** begin RECORDS FOR THIS TASK **

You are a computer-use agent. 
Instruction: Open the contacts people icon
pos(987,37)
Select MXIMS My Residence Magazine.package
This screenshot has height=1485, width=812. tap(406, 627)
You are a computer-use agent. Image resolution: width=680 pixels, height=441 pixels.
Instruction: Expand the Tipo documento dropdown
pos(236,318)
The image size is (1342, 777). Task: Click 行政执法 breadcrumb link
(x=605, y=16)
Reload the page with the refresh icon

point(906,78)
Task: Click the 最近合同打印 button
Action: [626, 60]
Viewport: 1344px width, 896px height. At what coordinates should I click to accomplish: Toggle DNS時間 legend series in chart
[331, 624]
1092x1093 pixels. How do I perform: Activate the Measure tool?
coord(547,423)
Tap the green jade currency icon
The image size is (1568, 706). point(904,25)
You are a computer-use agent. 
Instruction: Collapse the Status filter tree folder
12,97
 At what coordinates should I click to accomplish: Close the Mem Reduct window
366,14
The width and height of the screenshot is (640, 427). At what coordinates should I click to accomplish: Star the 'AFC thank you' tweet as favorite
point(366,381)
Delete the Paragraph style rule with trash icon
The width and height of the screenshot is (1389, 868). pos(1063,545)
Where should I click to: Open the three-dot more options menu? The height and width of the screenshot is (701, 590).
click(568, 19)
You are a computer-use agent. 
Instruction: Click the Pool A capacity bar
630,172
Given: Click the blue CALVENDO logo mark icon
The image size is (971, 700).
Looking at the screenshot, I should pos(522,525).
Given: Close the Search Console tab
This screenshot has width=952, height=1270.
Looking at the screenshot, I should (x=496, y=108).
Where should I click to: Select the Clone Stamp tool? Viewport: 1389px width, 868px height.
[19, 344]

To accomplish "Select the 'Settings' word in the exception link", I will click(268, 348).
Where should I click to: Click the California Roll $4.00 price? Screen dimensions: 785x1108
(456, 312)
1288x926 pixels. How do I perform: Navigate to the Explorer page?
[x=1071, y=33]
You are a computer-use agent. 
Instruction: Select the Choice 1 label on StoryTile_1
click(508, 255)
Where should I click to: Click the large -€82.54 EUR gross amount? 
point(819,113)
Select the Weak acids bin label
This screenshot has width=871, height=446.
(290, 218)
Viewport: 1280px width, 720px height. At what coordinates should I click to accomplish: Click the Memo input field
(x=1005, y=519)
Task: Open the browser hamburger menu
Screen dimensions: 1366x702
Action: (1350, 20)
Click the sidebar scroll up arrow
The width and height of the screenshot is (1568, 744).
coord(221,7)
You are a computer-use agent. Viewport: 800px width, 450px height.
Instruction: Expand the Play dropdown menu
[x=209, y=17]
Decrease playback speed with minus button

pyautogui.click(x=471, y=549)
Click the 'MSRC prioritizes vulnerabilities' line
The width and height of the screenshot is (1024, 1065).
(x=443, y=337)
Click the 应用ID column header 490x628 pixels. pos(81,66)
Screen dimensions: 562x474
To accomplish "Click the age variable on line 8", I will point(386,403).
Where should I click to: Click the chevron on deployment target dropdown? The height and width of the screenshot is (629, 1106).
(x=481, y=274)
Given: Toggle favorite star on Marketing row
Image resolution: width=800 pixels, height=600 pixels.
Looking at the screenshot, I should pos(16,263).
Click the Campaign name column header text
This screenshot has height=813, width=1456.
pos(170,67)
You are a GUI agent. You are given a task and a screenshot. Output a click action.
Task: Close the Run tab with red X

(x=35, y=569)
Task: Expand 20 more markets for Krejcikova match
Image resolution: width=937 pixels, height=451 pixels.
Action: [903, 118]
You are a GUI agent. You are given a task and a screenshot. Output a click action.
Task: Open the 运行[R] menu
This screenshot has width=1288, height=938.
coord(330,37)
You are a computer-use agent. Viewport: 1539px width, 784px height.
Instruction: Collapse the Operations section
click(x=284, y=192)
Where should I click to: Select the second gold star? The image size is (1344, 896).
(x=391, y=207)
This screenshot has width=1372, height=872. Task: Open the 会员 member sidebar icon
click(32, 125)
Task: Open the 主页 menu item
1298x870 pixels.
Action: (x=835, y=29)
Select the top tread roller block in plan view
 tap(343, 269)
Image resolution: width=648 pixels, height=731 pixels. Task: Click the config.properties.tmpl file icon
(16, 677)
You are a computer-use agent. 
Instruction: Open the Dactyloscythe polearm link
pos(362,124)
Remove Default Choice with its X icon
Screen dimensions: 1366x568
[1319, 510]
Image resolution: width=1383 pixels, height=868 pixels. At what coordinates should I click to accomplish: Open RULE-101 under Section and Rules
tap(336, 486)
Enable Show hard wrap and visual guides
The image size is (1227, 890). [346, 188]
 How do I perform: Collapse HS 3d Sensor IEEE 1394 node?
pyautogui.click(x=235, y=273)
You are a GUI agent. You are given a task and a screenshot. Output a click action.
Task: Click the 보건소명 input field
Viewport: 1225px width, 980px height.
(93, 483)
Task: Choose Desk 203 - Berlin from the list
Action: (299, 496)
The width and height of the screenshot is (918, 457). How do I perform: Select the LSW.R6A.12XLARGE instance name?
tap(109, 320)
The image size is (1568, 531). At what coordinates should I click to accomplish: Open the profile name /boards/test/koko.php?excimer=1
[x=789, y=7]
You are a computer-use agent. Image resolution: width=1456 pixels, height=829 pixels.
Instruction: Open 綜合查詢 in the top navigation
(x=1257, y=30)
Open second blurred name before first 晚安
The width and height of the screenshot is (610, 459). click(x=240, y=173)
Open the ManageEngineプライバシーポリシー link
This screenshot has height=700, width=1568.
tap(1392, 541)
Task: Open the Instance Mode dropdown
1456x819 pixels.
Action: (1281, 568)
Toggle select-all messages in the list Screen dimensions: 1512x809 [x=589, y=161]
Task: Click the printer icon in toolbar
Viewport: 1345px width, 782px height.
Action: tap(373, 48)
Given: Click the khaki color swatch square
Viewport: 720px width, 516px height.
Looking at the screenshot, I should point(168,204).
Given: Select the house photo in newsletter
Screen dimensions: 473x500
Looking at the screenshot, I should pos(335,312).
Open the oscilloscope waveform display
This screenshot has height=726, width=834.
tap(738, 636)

** end RECORDS FOR THIS TASK **

- GIVEN INSTRUCTION -
Reproduce the listing from the line containing "The image size is (1568, 531)." through the end of the listing, changing "dropdown" to "drop-down list" and leaving everything else the same. Return only those lines.

- EXPECTED ANSWER -
The image size is (1568, 531). At what coordinates should I click to accomplish: Open the profile name /boards/test/koko.php?excimer=1
[x=789, y=7]
You are a computer-use agent. Image resolution: width=1456 pixels, height=829 pixels.
Instruction: Open 綜合查詢 in the top navigation
(x=1257, y=30)
Open second blurred name before first 晚安
The width and height of the screenshot is (610, 459). click(x=240, y=173)
Open the ManageEngineプライバシーポリシー link
This screenshot has height=700, width=1568.
tap(1392, 541)
Task: Open the Instance Mode drop-down list
1456x819 pixels.
Action: (1281, 568)
Toggle select-all messages in the list Screen dimensions: 1512x809 [x=589, y=161]
Task: Click the printer icon in toolbar
Viewport: 1345px width, 782px height.
Action: tap(373, 48)
Given: Click the khaki color swatch square
Viewport: 720px width, 516px height.
Looking at the screenshot, I should point(168,204).
Given: Select the house photo in newsletter
Screen dimensions: 473x500
Looking at the screenshot, I should pos(335,312).
Open the oscilloscope waveform display
This screenshot has height=726, width=834.
tap(738, 636)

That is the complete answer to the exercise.